Generalization at the Edge of Stability

2026-04-21Machine Learning

Machine LearningArtificial IntelligenceComputer Vision and Pattern Recognition
AI summary

The authors study why training neural networks with big learning rates—where the training process is wobbly and chaotic—tends to help with learning better but is not well understood. They model the training process as a random system that settles into a complex fractal shape instead of a fixed point. Using this idea, they define a new way to measure complexity called 'sharpness dimension' and show it can predict how well the network will generalize. Their results reveal that lots of detailed information about the network’s curvature matters, not just simple measures used before. They also test their ideas on different models and connect them to a phenomenon called grokking.

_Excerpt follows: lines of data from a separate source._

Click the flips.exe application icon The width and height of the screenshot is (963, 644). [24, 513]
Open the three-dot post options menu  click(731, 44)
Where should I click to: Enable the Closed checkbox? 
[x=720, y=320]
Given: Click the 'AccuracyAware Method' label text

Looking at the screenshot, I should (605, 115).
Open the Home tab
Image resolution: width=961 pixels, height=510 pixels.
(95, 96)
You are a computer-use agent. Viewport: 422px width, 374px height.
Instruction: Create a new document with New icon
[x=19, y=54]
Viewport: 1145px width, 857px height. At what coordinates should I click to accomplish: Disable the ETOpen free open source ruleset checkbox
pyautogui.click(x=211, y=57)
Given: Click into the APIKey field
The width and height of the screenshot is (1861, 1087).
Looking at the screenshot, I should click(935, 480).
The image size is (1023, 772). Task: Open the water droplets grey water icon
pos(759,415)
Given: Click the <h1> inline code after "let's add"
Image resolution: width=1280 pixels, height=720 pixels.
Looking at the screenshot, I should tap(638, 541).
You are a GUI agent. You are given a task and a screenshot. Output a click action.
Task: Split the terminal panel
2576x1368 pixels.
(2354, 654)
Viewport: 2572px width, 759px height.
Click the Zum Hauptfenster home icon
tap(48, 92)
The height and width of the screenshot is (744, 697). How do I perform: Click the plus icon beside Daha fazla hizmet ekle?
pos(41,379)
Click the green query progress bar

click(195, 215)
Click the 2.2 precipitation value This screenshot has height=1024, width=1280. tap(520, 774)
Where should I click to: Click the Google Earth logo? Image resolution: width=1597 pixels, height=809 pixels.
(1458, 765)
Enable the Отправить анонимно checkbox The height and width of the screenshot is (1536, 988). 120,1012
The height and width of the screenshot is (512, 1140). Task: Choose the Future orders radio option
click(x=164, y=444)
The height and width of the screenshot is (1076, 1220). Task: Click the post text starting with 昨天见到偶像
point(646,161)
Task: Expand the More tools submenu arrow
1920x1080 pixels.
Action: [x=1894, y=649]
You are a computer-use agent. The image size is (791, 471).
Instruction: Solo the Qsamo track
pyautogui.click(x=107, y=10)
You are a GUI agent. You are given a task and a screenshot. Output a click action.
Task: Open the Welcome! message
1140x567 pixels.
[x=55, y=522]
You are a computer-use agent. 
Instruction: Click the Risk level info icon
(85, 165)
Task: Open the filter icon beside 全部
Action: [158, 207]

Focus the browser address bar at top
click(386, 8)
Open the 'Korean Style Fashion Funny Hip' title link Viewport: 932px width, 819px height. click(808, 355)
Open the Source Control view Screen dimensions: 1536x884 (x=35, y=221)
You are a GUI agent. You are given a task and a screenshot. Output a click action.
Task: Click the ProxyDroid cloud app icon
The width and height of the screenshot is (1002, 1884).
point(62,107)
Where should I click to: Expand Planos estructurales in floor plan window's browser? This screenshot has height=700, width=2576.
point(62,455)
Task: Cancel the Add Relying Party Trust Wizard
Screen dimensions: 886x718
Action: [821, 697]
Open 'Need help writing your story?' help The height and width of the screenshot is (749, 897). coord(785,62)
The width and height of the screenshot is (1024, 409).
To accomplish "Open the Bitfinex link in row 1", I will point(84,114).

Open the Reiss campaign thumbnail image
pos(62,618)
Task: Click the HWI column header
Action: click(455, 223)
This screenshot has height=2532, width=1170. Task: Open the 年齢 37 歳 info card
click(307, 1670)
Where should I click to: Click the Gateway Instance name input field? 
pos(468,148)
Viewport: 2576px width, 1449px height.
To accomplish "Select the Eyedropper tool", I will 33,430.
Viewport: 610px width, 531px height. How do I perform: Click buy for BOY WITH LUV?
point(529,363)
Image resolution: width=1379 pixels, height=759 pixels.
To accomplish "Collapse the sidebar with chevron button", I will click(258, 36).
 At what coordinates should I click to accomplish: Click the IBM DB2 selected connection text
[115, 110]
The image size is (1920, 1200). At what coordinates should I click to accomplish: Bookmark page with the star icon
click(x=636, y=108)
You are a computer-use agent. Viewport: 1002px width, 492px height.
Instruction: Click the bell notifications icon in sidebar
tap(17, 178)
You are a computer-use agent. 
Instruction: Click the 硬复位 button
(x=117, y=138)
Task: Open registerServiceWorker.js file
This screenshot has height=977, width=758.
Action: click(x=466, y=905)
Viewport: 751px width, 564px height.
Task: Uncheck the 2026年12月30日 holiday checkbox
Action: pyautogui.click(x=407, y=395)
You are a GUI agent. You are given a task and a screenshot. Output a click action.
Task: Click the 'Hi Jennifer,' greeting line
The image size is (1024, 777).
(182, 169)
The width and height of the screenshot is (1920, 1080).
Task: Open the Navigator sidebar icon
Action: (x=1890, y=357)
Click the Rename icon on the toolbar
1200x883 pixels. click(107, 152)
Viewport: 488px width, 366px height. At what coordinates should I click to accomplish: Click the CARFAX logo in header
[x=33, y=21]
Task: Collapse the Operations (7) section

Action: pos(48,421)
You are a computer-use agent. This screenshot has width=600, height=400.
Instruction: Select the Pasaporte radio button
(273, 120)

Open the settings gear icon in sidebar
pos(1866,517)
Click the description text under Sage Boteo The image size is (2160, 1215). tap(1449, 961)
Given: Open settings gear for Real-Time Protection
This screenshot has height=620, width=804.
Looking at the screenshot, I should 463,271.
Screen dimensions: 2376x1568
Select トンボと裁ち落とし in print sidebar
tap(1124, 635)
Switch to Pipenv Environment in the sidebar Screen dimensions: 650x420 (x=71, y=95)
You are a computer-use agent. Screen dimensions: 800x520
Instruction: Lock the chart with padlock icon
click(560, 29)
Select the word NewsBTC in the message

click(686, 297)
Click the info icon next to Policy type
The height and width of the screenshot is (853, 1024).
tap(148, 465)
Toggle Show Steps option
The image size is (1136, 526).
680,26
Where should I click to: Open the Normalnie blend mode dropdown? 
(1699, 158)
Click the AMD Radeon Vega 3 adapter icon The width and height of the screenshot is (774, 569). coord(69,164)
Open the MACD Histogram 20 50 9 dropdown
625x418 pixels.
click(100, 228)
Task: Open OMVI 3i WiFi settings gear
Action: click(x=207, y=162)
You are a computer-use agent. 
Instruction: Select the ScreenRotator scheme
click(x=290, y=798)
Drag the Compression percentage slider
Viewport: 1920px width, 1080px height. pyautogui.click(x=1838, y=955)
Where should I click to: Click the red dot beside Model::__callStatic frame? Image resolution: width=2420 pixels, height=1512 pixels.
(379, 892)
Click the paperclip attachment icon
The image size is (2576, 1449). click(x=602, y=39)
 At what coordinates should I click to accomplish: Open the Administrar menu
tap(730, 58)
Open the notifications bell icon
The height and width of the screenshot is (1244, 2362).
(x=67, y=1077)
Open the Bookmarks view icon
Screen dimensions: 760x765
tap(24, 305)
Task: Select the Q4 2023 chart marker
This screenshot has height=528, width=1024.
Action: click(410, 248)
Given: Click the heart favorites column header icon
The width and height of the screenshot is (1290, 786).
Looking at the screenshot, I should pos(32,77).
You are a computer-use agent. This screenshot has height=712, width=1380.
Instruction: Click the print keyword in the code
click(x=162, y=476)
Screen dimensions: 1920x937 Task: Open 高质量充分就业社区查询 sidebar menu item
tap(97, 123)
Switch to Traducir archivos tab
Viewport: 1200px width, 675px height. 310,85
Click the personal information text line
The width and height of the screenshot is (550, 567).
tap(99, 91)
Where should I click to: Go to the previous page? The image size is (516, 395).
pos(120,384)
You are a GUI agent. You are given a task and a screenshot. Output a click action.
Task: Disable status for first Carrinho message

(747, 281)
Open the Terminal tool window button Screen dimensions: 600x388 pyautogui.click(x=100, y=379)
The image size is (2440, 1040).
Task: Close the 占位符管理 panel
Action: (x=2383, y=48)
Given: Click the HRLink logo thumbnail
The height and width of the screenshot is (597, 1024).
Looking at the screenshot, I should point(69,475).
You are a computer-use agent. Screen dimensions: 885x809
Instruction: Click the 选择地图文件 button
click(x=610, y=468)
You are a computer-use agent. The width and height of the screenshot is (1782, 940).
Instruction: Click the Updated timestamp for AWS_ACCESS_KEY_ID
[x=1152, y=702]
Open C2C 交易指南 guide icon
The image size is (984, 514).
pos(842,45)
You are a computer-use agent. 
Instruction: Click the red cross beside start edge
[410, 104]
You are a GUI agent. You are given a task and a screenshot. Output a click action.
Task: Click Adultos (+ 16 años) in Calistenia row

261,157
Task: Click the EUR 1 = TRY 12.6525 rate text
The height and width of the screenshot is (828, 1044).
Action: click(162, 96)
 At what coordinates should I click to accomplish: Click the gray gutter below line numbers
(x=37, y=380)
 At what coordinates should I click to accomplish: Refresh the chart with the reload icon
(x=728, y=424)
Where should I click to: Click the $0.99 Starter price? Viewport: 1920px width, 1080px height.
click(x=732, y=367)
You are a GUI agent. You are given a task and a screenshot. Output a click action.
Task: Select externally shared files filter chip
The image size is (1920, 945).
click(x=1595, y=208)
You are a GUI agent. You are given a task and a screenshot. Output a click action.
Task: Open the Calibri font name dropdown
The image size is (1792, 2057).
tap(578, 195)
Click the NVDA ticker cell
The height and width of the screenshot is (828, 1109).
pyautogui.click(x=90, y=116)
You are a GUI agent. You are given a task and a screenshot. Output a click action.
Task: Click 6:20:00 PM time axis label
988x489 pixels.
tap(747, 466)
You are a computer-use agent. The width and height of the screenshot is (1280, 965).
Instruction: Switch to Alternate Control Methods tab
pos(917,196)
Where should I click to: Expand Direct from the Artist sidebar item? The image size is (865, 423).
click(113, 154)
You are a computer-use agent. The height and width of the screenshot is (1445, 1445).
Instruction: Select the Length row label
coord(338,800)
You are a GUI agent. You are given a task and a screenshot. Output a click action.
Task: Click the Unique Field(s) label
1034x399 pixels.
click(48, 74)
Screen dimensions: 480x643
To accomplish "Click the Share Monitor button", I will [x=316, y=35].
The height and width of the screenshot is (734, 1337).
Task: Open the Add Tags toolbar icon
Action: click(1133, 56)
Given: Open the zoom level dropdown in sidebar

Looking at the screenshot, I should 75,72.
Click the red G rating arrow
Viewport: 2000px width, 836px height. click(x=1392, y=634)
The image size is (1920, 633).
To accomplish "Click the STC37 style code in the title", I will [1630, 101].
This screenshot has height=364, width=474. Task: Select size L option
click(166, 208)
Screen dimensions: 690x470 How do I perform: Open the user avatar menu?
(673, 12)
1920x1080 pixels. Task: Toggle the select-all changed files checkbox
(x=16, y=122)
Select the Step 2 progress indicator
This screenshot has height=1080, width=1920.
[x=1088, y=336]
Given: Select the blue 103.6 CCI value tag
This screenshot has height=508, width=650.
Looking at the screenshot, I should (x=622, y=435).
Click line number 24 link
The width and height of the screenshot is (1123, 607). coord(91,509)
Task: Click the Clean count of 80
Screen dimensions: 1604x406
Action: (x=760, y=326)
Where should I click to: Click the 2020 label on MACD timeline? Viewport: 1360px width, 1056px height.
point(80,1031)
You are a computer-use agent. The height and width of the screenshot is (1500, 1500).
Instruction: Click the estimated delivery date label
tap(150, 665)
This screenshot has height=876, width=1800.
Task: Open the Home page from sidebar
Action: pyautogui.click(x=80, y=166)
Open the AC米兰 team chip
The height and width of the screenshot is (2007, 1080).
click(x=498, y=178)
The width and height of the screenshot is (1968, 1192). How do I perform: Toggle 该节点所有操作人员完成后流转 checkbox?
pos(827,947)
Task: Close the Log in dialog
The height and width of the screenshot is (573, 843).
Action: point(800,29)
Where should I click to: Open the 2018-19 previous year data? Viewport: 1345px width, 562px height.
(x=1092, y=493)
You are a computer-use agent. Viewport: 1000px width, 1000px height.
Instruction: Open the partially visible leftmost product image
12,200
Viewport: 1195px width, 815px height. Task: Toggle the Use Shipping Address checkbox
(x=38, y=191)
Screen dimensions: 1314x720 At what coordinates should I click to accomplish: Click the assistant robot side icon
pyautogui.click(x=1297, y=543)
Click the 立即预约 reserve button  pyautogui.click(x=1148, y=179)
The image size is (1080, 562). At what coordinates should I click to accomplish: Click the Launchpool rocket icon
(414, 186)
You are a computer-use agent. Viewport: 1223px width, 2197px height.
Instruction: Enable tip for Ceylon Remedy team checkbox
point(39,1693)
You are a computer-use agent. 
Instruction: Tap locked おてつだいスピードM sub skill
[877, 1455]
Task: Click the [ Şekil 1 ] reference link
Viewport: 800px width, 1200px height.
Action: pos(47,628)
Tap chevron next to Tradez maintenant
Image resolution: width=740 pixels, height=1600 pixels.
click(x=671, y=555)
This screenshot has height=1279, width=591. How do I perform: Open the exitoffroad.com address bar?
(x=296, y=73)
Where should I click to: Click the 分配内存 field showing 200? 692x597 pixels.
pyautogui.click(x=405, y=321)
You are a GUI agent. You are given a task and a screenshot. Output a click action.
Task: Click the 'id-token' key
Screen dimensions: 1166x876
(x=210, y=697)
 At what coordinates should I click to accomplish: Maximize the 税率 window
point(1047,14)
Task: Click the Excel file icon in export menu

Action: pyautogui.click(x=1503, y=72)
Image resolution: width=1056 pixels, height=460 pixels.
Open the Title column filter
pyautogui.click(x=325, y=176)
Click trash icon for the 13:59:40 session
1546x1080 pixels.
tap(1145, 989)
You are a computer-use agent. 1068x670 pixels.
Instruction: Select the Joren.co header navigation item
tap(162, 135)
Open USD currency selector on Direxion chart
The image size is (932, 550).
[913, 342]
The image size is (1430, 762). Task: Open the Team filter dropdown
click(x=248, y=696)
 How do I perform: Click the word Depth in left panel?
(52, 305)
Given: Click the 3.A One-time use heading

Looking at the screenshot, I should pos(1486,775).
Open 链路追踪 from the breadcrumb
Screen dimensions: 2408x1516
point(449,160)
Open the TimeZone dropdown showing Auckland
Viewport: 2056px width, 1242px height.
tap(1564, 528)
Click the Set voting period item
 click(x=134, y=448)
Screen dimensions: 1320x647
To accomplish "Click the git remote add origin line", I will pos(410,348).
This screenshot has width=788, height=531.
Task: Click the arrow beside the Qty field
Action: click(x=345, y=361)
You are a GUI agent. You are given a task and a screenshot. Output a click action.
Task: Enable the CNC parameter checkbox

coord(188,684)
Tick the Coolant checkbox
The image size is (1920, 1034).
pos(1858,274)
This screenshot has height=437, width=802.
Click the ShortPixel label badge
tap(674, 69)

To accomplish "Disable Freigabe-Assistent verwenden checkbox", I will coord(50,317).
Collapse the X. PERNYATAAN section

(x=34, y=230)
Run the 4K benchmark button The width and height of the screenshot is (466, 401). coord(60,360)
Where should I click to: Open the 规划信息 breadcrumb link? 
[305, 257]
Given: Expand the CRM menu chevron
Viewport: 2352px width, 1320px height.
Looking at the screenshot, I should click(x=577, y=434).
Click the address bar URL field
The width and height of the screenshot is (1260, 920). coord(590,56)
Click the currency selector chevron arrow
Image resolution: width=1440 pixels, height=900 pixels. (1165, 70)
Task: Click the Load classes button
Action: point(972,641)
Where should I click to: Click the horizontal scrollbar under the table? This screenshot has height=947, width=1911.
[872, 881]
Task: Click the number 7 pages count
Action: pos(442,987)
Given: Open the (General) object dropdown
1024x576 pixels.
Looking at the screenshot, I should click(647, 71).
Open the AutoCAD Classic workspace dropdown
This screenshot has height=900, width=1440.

neural networkslearning ratestochastic optimizationrandom dynamical systemsfractal attractorsharpness dimensiongeneralizationHessian matrixLyapunov dimensiongrokking
Authors
Mario Tuci, Caner Korkmaz, Umut Şimşekli, Tolga Birdal
Abstract
Training modern neural networks often relies on large learning rates, operating at the edge of stability, where the optimization dynamics exhibit oscillatory and chaotic behavior. Empirically, this regime often yields improved generalization performance, yet the underlying mechanism remains poorly understood. In this work, we represent stochastic optimizers as random dynamical systems, which often converge to a fractal attractor set (rather than a point) with a smaller intrinsic dimension. Building on this connection and inspired by Lyapunov dimension theory, we introduce a novel notion of dimension, coined the `sharpness dimension', and prove a generalization bound based on this dimension. Our results show that generalization in the chaotic regime depends on the complete Hessian spectrum and the structure of its partial determinants, highlighting a complexity that cannot be captured by the trace or spectral norm considered in prior work. Experiments across various MLPs and transformers validate our theory while also providing new insights into the recently observed phenomenon of grokking.